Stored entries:
-------------------------

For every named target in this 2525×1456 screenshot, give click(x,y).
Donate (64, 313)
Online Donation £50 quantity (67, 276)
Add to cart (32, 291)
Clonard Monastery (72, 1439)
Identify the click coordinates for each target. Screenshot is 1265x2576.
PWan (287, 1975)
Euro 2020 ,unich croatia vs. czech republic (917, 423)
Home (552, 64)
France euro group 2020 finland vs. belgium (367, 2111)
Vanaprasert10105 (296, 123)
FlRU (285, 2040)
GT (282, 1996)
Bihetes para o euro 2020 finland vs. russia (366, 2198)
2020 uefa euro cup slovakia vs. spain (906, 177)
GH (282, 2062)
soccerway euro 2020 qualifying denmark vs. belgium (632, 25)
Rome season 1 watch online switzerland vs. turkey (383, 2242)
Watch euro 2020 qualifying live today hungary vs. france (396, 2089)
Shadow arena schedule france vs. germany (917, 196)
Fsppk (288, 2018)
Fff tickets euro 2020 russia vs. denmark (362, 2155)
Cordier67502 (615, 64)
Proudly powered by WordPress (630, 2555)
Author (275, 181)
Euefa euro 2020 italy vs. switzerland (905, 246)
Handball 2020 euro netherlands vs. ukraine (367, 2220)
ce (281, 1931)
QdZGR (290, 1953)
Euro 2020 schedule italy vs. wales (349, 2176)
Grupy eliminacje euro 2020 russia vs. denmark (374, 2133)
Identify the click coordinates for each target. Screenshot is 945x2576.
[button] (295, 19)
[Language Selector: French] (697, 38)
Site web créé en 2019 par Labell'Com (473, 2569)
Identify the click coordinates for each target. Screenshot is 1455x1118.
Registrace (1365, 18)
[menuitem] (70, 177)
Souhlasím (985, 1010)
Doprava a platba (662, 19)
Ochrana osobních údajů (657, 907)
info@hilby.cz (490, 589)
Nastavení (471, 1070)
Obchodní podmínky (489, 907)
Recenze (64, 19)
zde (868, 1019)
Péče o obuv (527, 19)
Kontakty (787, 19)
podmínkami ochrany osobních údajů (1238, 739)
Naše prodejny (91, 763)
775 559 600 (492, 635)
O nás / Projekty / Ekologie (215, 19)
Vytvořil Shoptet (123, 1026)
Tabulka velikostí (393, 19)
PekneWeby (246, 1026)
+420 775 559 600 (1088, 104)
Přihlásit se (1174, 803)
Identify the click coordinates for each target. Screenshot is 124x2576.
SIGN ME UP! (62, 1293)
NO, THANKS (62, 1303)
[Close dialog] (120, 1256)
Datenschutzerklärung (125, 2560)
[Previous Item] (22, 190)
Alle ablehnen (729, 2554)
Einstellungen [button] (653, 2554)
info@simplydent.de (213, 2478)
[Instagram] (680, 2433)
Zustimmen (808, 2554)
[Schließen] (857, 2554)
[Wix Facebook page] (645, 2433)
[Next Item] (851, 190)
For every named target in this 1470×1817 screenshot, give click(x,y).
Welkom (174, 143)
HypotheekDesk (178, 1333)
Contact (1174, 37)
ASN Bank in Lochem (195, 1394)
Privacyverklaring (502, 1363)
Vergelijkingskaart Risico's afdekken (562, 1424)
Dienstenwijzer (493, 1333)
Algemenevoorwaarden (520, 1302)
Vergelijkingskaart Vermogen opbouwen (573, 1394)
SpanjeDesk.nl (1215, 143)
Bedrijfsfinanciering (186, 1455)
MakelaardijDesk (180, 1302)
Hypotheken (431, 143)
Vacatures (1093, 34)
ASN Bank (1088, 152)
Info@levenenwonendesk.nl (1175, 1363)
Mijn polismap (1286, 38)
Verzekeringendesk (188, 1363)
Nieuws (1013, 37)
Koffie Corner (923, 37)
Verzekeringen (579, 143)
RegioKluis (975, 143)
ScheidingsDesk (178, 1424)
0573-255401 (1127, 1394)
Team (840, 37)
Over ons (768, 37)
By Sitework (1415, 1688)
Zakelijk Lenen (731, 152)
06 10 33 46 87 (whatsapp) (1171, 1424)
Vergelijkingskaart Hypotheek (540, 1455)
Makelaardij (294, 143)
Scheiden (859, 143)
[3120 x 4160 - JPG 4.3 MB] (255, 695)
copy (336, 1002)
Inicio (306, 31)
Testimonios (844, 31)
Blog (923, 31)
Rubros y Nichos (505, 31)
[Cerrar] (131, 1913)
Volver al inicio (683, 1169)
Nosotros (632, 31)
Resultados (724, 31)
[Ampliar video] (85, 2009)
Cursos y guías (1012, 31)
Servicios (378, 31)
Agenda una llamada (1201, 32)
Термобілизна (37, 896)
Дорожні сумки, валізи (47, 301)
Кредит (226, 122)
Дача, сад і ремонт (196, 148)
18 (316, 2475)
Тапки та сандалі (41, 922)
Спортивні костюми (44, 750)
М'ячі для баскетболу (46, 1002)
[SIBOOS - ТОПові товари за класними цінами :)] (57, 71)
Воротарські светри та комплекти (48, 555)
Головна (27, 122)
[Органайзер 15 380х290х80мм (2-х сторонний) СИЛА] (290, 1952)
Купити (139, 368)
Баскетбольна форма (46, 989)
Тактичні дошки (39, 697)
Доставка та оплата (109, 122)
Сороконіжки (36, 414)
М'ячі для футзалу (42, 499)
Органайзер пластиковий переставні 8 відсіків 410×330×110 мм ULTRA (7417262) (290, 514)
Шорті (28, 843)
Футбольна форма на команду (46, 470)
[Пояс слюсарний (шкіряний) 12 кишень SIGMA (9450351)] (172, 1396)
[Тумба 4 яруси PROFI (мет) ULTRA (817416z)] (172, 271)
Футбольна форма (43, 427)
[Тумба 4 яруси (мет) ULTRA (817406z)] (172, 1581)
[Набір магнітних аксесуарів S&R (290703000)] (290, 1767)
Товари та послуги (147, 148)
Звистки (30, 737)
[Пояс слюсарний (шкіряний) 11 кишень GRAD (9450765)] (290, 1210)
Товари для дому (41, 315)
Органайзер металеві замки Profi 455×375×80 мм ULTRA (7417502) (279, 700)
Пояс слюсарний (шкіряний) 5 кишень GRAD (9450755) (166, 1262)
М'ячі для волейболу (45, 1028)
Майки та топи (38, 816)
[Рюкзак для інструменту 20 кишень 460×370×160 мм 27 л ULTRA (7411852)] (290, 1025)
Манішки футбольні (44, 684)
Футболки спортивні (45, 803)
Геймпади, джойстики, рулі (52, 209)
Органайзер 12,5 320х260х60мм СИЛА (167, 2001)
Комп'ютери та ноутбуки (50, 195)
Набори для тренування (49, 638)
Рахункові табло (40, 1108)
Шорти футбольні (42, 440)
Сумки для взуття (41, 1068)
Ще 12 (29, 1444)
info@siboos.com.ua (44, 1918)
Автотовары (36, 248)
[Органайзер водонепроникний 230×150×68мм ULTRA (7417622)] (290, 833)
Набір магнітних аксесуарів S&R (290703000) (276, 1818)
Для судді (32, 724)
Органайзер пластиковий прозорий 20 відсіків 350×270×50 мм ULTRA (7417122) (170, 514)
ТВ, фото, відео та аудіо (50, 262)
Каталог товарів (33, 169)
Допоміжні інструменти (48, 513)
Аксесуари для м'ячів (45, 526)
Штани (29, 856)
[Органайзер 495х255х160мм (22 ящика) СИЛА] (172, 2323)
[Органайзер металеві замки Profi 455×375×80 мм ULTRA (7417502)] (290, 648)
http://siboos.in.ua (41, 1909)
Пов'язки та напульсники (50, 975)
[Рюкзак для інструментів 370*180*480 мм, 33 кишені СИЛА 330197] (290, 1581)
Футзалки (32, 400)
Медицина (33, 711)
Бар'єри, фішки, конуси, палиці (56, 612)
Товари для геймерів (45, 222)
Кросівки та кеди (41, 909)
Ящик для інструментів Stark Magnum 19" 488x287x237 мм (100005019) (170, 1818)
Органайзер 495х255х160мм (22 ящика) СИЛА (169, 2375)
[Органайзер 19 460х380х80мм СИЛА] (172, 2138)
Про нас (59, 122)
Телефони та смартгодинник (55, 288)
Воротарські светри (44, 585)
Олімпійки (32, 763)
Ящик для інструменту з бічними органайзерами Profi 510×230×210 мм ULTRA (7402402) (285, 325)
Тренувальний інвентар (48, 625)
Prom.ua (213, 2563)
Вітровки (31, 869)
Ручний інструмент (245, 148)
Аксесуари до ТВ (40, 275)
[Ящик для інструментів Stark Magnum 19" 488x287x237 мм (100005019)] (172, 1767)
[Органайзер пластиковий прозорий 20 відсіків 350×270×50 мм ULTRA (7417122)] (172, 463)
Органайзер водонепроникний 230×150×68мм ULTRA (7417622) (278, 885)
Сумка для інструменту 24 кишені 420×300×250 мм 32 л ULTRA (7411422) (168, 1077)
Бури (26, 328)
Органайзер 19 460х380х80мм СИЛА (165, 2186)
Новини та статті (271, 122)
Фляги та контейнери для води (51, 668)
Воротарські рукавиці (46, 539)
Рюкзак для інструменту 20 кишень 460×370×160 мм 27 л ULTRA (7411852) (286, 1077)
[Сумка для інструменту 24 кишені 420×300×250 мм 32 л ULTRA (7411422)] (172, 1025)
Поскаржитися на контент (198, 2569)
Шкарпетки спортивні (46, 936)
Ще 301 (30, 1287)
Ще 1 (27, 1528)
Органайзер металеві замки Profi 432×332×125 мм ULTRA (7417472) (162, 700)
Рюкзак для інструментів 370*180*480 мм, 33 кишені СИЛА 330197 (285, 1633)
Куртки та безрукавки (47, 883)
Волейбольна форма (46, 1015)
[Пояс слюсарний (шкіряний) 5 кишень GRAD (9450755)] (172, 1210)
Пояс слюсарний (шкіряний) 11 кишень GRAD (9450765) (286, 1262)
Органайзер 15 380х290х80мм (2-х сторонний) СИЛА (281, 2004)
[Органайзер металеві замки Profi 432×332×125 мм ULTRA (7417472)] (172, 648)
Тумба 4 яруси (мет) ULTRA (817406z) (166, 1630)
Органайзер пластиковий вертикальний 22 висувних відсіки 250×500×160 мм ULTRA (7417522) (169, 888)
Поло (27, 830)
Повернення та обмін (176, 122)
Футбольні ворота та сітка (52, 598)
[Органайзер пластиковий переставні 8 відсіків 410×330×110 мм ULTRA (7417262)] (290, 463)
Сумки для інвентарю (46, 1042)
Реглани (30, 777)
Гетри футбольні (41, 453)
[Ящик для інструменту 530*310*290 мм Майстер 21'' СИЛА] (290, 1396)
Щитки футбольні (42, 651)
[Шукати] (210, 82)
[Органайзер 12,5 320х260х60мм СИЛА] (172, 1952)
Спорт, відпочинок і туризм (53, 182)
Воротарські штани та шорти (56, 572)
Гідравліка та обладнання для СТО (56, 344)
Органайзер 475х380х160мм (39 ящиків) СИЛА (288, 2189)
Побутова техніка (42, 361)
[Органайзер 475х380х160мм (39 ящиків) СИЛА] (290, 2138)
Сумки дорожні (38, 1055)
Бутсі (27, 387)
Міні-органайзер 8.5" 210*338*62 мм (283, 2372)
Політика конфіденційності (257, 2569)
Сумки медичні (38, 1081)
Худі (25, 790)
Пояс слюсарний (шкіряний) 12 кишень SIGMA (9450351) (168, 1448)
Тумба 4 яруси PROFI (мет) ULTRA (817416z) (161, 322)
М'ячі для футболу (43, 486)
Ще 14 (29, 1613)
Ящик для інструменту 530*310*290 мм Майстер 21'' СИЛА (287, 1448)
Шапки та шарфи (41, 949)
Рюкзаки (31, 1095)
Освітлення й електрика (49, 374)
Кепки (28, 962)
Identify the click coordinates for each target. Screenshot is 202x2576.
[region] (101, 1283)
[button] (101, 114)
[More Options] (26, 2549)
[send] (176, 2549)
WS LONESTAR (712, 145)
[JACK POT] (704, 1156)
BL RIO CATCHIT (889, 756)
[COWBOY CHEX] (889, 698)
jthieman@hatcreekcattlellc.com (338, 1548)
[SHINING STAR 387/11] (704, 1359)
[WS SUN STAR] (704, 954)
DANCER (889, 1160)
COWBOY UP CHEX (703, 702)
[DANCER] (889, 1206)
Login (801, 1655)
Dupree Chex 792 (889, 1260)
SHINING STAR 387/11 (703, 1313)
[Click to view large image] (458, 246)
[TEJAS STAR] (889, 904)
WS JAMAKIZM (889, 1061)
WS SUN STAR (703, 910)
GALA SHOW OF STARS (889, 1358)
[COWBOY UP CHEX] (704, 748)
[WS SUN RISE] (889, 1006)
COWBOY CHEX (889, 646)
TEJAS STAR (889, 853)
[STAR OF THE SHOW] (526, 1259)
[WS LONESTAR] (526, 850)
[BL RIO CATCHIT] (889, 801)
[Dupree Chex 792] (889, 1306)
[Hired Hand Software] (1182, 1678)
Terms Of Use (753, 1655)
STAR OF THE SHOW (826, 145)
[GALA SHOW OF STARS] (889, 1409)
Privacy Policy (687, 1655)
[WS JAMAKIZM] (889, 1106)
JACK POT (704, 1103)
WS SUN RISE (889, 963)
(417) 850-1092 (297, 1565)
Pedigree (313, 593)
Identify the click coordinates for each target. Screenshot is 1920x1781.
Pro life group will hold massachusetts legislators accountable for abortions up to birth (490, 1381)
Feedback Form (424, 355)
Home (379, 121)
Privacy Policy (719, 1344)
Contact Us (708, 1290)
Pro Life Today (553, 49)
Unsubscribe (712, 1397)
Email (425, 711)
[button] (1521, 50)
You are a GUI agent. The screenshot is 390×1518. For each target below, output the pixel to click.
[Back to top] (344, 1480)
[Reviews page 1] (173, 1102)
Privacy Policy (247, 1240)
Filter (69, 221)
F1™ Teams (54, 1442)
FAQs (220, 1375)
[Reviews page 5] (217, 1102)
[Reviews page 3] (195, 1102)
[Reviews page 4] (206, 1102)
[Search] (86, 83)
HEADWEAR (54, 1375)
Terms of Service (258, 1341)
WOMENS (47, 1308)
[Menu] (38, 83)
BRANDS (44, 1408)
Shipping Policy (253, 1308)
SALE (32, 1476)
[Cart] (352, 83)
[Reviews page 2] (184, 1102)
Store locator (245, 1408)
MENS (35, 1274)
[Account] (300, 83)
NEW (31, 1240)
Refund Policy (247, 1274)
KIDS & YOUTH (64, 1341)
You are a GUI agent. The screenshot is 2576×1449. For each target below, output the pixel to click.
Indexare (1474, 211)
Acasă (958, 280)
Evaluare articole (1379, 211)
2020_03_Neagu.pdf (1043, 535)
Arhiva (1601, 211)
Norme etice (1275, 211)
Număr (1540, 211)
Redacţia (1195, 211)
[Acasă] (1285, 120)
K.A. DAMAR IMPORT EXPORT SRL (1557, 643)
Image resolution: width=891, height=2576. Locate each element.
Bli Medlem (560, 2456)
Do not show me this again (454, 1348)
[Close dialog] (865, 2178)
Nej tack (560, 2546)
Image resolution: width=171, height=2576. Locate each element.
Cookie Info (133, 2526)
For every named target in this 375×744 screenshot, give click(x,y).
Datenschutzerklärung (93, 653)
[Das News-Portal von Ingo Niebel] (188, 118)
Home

-------------------------

§ What to work on
Which lines of the entries above contain the string "інструменту"? Copy each one.

§ Result of the task
[Рюкзак для інструменту 20 кишень 460×370×160 мм 27 л ULTRA (7411852)] (290, 1025)
Ящик для інструменту з бічними органайзерами Profi 510×230×210 мм ULTRA (7402402) (285, 325)
Сумка для інструменту 24 кишені 420×300×250 мм 32 л ULTRA (7411422) (168, 1077)
Рюкзак для інструменту 20 кишень 460×370×160 мм 27 л ULTRA (7411852) (286, 1077)
[Сумка для інструменту 24 кишені 420×300×250 мм 32 л ULTRA (7411422)] (172, 1025)
[Ящик для інструменту 530*310*290 мм Майстер 21'' СИЛА] (290, 1396)
Ящик для інструменту 530*310*290 мм Майстер 21'' СИЛА (287, 1448)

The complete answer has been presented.